The objective of our study was to assess the potential of thiol/disulfide levels as a tool for the diagnosis of sepsis in patients in the PICU. Additionally, the levels of oxidant and antioxidant parameters in septic patients were also investigated in our case-control study.

Methods

A cohort study was conducted between October 2022 and March 2023 at the PICU, comprising 64 with sepsis and 62 children without sepsis. In this heterogeneous cohort of admissions, comprising patients with a range of conditions including sepsis, multiple traumas, pneumonia, congenital metabolic diseases, status epilepticus, and genetic disorders, we conducted a comprehensive evaluation of their clinical and laboratory features during their stay in the PICU.

The patients included in the study as a sepsis group (SG) were receiving treatment for sepsis or septic shock at the time of the study in the PICU. The patients included in the control group (CG) were treated for other aetiologies without evidence of sepsis. In our study, SG and CG patients were selected and matched in terms of age, gender, length of stay, comorbidity, PRISM III scoring, initial respiratory support, initiation of inotropic agents and mortality.

Patients were included in the sepsis group with the presence of at least two criteria. The study population comprised all patients who met the clinical and laboratory criteria for pediatric sepsis, with or without microbial culture growth. Patients aged between 0 and 18 years old, with malnutrition, malignancy, or systemic hematological diseases, were excluded from the study.

The demographics, past histories, comorbidities, length of stay, the Pediatric Risk of Mortality Score III (PRISM III), initiation of mechanical ventilation, laboratories (included at inflammation markers, lactate, albumin, etc.), use of inotropic drugs, morbidities, and mortalities were evaluated. These data were detected in their electronic and archive files.

Increased C-reactive protein (CRP) level and white blood cell (WBC) count are indicative of infection in sepsis. Also, high lactate levels are used as an adult sepsis criterion, too. But, albumin levels are decreased levels in sepsis and infection as a negative acute phase response indicator. These laboratory findings are generally used in infections and sepsis. In our study, these laboratory findings were used to support the accuracy of thiol/disulfide levels and to identify sepsis patients. When the data obtained from our own study were evaluated, the effect size was calculated as 2.08. Accordingly, the power of the study was found to be 99.98%.

Blood samples were obtained from the selected patients within 48 to 72 h of meeting the inclusion criteria, after which they were subjected to centrifugation. Subsequently, the plasma and serum samples were stored at -80 °C until the day of the experiment. Once the requisite number of patients had been enrolled, the thiol-disulfite values in the collected blood samples were analysed in accordance with the ELISA kit method.
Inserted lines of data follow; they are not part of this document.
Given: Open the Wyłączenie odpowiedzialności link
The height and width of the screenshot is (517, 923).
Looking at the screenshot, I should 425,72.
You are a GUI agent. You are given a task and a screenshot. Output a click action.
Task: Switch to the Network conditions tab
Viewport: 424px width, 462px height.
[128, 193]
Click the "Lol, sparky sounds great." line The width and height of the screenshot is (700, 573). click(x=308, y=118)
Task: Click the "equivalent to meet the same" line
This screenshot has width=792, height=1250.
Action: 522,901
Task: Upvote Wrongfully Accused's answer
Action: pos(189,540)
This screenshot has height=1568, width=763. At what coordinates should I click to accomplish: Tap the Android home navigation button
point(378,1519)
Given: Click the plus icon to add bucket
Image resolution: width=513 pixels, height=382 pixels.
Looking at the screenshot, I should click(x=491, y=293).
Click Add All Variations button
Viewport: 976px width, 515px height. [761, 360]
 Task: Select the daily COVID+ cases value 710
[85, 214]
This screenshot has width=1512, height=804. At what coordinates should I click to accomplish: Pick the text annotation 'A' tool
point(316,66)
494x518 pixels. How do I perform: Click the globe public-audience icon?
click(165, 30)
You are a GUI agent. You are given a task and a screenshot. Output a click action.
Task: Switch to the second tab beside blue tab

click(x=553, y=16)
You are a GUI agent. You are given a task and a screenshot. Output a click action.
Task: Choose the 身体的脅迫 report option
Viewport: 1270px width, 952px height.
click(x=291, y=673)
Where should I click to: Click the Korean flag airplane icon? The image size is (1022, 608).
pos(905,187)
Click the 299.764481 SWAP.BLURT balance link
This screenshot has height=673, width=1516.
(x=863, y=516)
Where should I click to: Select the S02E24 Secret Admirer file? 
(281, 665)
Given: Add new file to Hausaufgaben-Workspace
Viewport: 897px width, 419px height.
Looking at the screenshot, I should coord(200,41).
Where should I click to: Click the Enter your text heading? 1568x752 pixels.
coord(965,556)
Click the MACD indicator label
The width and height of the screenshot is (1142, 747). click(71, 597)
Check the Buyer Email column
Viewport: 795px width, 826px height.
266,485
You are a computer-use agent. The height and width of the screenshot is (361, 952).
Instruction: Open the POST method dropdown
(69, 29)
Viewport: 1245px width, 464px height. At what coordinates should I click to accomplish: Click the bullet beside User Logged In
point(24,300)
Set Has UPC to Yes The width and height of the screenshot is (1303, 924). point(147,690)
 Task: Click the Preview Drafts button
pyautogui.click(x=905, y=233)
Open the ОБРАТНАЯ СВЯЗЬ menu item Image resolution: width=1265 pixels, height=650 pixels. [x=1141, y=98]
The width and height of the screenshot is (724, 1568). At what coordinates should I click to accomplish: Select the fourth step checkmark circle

The laboratory analyses of the blood samples taken were performed in accordance with the following methodology and absorbance measurements were performed using a UV-VIS Spectrophotometer.

Measurement of 8-OHdG levels

Immediately following the collection of heparinised blood samples (2–3 ml), these were subjected to centrifugation at 3000 rpm (1512 g) for a period of 15 min at room temperature. This was done in order to facilitate the analysis of 8-OHdG. Subsequently, the plasma was stored in microtubes at − 80 °C until analysis. The 8-OHdG concentration in plasma samples was determined using a commercially available ELISA kit (NWK-8-OHdG02; Northwest Life Science Specialties, LLC, WA, USA). The intra-assay coefficient of variation for the 8-OHdG assays was calculated to be 5.9%. The plasma 8-OHdG concentrations were expressed in ng/ml. Calibration, curve fitting, and data analysis were conducted in accordance with the manufacturer’s instructions [11].

Measurement of paraoxonase 1 (PON1) activity

Paraoxon was used as a substrate and the color absorption of paraoxon at 412 nm at 37 °C was measured. The PON1 activity was measured by reading the absorbances with a spectrophotometer (Genesys 10 UV Scanning UV/VIS Spectrophotometer; Shimadzu) using kits (Rel Assay Diagnostics kit; Mega Tıp). PON1 activity was measured as basal activity and the results were expressed in units per liter (U/L) [12].

Measurement of total oxidant status (TOS)

Serum TOS levels were measured using spectrophotometrically (Genesys 10 UV Scanning UV/VIS Spectrophotometer; Shimadzu) at 530 nm using kits (Rel Assay Diagnostics kit; Mega Tıp, Gaziantep, Turkey) developed by Erel [13].

Measurement of total antioxidant status (TAS)

Serum TAS levels were measured spectrophotometrically (Genesys 10 UV Scanning UV/VIS Spectrophotometer; Shimadzu, Kyoto, Japan) at 660 nm using kits (Rel Assay Diagnostics kit, Mega Tıp, Gaziantep, Turkey) developed by Erel [14].

Oxidative stress index (OSI)

OSI, which is an indicator of oxidative stress, was expressed as the percentage of the ratio of TOS levels to TAS levels [15]. Specifically, OSI (arbitrary unit) = TOS (µmol H2O2 Eq/L) / TAS (mmol Trolox Eq/L).

Total and native thiol measurement and disulfide calculation

The total thiol and native thiol measurements were conducted using the modified Ellman method, as described by Erel et al. [13]. The disulfide level was calculated using the following formula: [(total thiol-native thiol)/2]. The results for disulfide/native thiol, disulfide/total thiol, and native thiol/total thiol were obtained by proportioning the total thiol level, native thiol level, and disulfide to each other. The resulting data were expressed as percentages and subjected to comparative analysis [10].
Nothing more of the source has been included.